When credit cards were introduced about 50 years ago, issuers practiced a one-size-fits-all approach of charging an annual fee and roughly the same interest rate of about 18 percent to everyone. As the industry became more deregulated in the 1980s, around the time that credit scores were introduced, issuers were able to separate the risky from the not-so-risky borrower and tailor the terms of card contracts.
The money they made from customers who did not pay their bills in full each month became an important revenue source. The industry makes $15 billion annually from penalty fees, and one-fifth of consumers carrying credit card debt pay an interest rate above 20 percent, according to figures cited by the White House and compiled from the Government Accountability Office and the Federal Reserve.
To make up for the lost revenue, card issuers will turn to those customers who pay what they owe in full and on time every month, analysts said. Gone will be the days when creditworthy customers enjoyed the benefits of low interest rates and cards that offer rewards such as frequent flier miles and cash back, they said. Annual fees, which had been banished to cards with rewards programs, are likely to return. Offers for zero percent balance transfers are likely to become more rare.
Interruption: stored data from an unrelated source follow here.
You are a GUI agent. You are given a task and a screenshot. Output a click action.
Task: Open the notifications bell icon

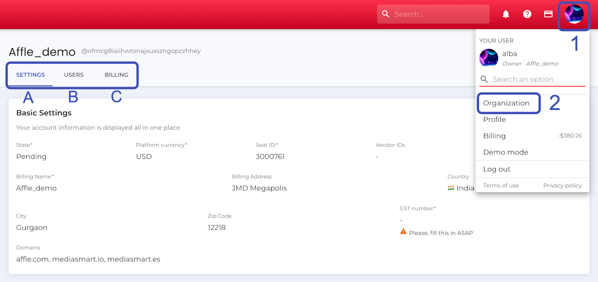point(505,14)
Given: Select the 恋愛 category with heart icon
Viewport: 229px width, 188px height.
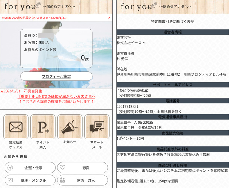Looking at the screenshot, I should (x=83, y=168).
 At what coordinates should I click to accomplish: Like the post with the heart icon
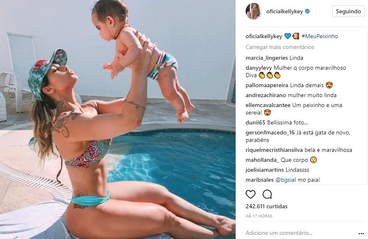251,194
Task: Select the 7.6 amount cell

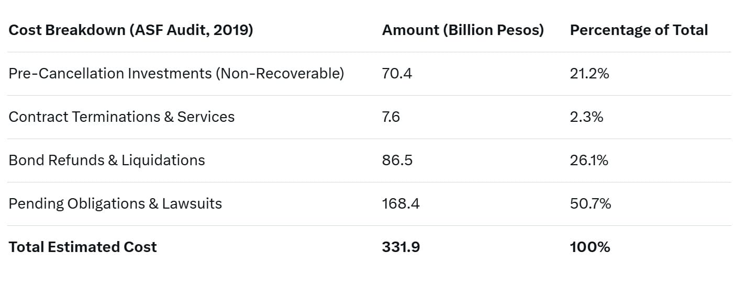Action: 391,117
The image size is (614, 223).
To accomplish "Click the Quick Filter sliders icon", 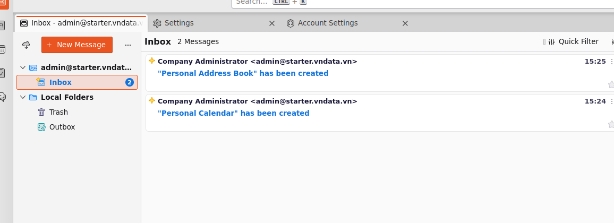I will point(552,42).
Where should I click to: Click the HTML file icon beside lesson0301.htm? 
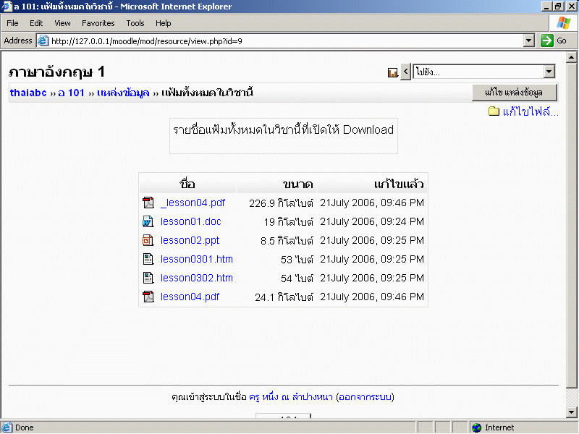point(148,260)
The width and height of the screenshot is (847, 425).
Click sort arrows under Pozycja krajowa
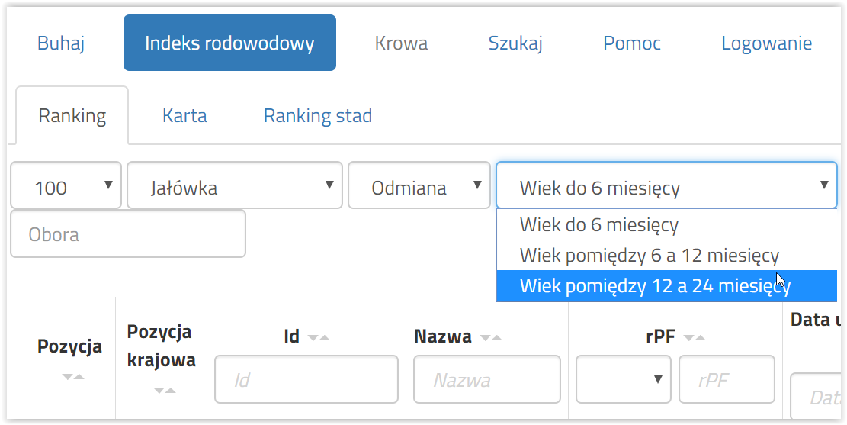(164, 391)
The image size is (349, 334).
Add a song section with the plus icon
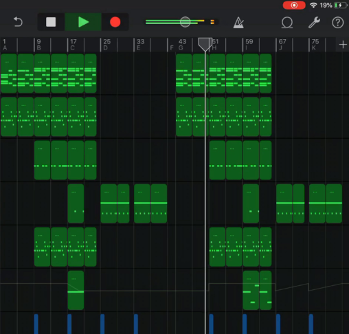click(343, 45)
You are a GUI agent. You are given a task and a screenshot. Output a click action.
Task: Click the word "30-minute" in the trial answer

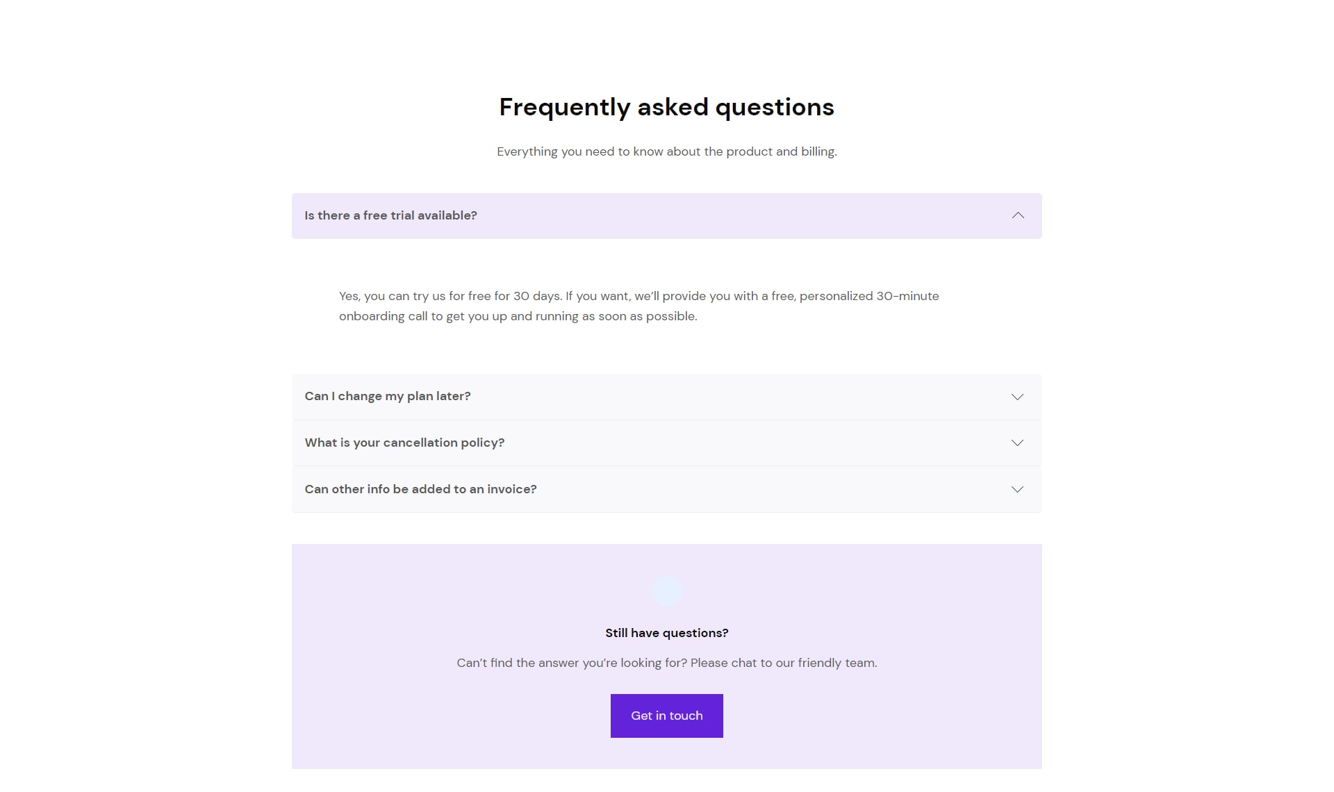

"This industry will start looking more like a one-size-fits-all pricing approach which dominated in the '80s -- 18 percent interest and $20 annual fees," said David Robertson, publisher of the Nilson Report, which covers the industry. Customers who pay in full each month will have "to start picking up the slack, to start pulling their weight."
Consumer advocates and legislators pointed out that the legislation still allows issuers to raise interest rates for future purchases as long as they give 45 days' notice. It also does not set any interest rate caps, allowing issuers to charge new customers any rate they want.